Nevertheless, the existence of formerly created dumping sites is still a case of numerous
places across the world (e.g. Poland, Chile, USA). Thus, an implementation of monitoring and
remediation actions for these areas is of critical need.
Field monitoring combines many individual aspects that should be taken into consideration
when degree of environmental hazard is attempted to be determined. First stage of
environmental risk assessment has to consider potential input of metals that weathered slags
can serve into surrounding environment. Local effluent of leachate charged in metallic
elements can migrate downward and sideward soil profile following other environmental
components such as ground/surface waters and sediments which promote metals dispersal.
Further retention by biota and flora makes metals more accessible for higher links of food
chain leading to possible intake by humans. Furthermore, it has to be pointed out that the
result of metal retention in local environment may lead to the dispersal of contaminant to
much further distances. Thus, seasonal variations of weathering conditions and geological
settings of the areas should be taken into account in environmental monitoring. Casper et al.

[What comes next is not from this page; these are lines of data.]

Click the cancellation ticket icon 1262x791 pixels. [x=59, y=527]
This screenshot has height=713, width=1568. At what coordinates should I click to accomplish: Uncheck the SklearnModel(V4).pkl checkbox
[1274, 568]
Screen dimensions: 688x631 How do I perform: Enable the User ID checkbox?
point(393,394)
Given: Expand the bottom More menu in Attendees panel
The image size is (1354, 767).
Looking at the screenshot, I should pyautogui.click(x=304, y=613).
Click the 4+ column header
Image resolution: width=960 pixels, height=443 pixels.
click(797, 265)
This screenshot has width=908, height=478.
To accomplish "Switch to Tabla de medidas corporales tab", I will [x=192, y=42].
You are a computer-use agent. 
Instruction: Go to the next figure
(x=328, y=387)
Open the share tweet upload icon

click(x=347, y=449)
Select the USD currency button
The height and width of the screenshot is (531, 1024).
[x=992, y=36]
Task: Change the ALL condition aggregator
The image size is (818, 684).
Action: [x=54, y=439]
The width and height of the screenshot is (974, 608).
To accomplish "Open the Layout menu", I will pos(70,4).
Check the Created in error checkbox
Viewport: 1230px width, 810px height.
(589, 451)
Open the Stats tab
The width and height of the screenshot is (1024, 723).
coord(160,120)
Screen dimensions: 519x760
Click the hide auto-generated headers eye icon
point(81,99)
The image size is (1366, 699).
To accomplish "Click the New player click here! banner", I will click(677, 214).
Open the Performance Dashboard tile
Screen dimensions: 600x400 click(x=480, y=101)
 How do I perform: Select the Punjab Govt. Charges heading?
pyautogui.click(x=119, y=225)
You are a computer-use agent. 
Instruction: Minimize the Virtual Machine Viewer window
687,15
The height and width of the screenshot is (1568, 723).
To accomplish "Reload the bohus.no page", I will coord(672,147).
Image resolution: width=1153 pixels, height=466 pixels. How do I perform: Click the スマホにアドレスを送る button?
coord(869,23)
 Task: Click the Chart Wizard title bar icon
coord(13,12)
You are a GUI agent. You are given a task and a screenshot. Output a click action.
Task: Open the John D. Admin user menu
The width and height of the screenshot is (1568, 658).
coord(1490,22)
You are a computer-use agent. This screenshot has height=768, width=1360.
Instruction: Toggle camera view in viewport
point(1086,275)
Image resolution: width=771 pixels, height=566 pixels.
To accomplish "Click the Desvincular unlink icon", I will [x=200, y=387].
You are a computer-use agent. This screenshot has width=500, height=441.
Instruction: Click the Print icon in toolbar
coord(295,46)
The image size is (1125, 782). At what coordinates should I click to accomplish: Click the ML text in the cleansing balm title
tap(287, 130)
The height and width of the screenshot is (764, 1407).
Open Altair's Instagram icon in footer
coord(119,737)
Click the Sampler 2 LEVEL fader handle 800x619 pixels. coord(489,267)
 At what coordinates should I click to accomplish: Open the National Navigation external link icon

(2004) demonstrated As, Cd and Cu pollution of soils, sediments and aquatic systems in the
Churnet River Valley (United Kingdom). Authors pointed out that degree of contamination
that in some cases may appear not to be high, could be misleading. For instants, in a dynamic
systems such as rivers, contaminated sediments are mixed with those less polluted and
consequently may hide the real contamination effect (Casper et al., 2004). Similar observation
applies to the study of Kierczak et al. (2013) who observed lower content of metals in stream
water sampled under the high-flow conditions compared to those determined for the low-flow
period. These differences were attributed to rainwater and/or snowmelt dilution effect.
Furthermore, Çubukçu & Tüysüz (2007) evidenced higher metals contamination of soil after
harvesting event if compared to vegetation periods when metals uptake by plants dominated
over soil deposition. Dispersal of pollution is also highly driven by prevailing wind direction
that should be taken into account for monitoring the metal migration (Ettler, 2016).
.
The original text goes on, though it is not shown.